EXERCISE GOAL -
Change every instance of "Describe" to "Identify" in the rows below, and keep everything else the same.

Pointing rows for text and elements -
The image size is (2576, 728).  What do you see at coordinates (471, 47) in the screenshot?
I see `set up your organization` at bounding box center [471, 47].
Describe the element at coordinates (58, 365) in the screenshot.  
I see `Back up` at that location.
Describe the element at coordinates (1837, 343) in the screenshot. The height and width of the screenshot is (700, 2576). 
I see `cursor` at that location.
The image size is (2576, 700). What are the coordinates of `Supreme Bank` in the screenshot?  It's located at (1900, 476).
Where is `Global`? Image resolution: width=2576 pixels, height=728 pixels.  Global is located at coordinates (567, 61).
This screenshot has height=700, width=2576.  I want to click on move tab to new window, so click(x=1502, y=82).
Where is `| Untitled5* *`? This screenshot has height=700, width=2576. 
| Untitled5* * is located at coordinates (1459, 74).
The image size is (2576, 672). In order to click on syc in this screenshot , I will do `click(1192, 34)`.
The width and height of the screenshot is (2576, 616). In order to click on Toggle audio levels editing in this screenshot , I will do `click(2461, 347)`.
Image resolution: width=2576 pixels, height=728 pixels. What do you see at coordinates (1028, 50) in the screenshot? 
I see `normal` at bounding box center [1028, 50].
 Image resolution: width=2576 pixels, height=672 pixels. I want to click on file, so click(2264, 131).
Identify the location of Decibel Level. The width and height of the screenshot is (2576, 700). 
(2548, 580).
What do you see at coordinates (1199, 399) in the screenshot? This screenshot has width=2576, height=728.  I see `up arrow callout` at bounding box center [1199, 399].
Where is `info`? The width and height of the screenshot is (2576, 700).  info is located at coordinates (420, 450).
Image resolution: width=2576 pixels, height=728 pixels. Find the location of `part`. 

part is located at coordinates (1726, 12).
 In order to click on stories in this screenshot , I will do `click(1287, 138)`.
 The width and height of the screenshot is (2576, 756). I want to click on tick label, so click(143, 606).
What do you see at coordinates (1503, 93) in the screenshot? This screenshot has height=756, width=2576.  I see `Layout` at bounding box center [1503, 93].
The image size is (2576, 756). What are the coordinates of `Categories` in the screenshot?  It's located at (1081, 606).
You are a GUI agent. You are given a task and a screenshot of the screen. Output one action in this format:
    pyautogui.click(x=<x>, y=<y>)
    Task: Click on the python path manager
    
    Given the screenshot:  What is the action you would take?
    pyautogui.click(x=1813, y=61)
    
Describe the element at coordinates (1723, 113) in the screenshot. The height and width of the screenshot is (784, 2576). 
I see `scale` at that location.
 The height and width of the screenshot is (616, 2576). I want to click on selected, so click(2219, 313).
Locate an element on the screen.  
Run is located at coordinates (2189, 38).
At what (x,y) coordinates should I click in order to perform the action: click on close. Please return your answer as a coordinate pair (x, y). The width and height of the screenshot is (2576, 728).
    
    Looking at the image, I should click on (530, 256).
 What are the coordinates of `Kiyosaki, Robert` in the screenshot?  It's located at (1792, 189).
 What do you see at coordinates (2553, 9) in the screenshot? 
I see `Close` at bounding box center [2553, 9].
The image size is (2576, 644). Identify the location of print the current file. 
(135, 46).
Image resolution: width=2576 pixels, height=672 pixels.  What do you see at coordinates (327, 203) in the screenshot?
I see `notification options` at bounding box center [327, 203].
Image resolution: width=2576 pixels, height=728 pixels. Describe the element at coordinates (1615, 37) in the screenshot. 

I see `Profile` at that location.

EXERCISE ANSWER -
The image size is (2576, 728).  What do you see at coordinates (471, 47) in the screenshot?
I see `set up your organization` at bounding box center [471, 47].
Identify the element at coordinates (58, 365) in the screenshot.  
I see `Back up` at that location.
Identify the element at coordinates (1837, 343) in the screenshot. The height and width of the screenshot is (700, 2576). 
I see `cursor` at that location.
The image size is (2576, 700). What are the coordinates of `Supreme Bank` in the screenshot?  It's located at (1900, 476).
Where is `Global`? Image resolution: width=2576 pixels, height=728 pixels.  Global is located at coordinates (567, 61).
This screenshot has height=700, width=2576.  I want to click on move tab to new window, so click(x=1502, y=82).
Where is `| Untitled5* *`? This screenshot has height=700, width=2576. 
| Untitled5* * is located at coordinates (1459, 74).
The image size is (2576, 672). In order to click on syc in this screenshot , I will do `click(1192, 34)`.
The width and height of the screenshot is (2576, 616). In order to click on Toggle audio levels editing in this screenshot , I will do `click(2461, 347)`.
Image resolution: width=2576 pixels, height=728 pixels. What do you see at coordinates (1028, 50) in the screenshot? 
I see `normal` at bounding box center [1028, 50].
 Image resolution: width=2576 pixels, height=672 pixels. I want to click on file, so click(2264, 131).
Identify the location of Decibel Level. The width and height of the screenshot is (2576, 700). 
(2548, 580).
What do you see at coordinates (1199, 399) in the screenshot? This screenshot has width=2576, height=728.  I see `up arrow callout` at bounding box center [1199, 399].
Where is `info`? The width and height of the screenshot is (2576, 700).  info is located at coordinates (420, 450).
Image resolution: width=2576 pixels, height=728 pixels. Find the location of `part`. 

part is located at coordinates (1726, 12).
 In order to click on stories in this screenshot , I will do `click(1287, 138)`.
 The width and height of the screenshot is (2576, 756). I want to click on tick label, so click(143, 606).
What do you see at coordinates (1503, 93) in the screenshot? This screenshot has height=756, width=2576.  I see `Layout` at bounding box center [1503, 93].
The image size is (2576, 756). What are the coordinates of `Categories` in the screenshot?  It's located at (1081, 606).
You are a GUI agent. You are given a task and a screenshot of the screen. Output one action in this format:
    pyautogui.click(x=<x>, y=<y>)
    Task: Click on the python path manager
    
    Given the screenshot:  What is the action you would take?
    pyautogui.click(x=1813, y=61)
    
Identify the element at coordinates (1723, 113) in the screenshot. The height and width of the screenshot is (784, 2576). 
I see `scale` at that location.
 The height and width of the screenshot is (616, 2576). I want to click on selected, so click(2219, 313).
Locate an element on the screen.  
Run is located at coordinates (2189, 38).
At what (x,y) coordinates should I click in order to perform the action: click on close. Please return your answer as a coordinate pair (x, y). The width and height of the screenshot is (2576, 728).
    
    Looking at the image, I should click on (530, 256).
 What are the coordinates of `Kiyosaki, Robert` in the screenshot?  It's located at (1792, 189).
 What do you see at coordinates (2553, 9) in the screenshot? 
I see `Close` at bounding box center [2553, 9].
The image size is (2576, 644). Identify the location of print the current file. 
(135, 46).
Image resolution: width=2576 pixels, height=672 pixels.  What do you see at coordinates (327, 203) in the screenshot?
I see `notification options` at bounding box center [327, 203].
Image resolution: width=2576 pixels, height=728 pixels. Identify the element at coordinates (1615, 37) in the screenshot. 

I see `Profile` at that location.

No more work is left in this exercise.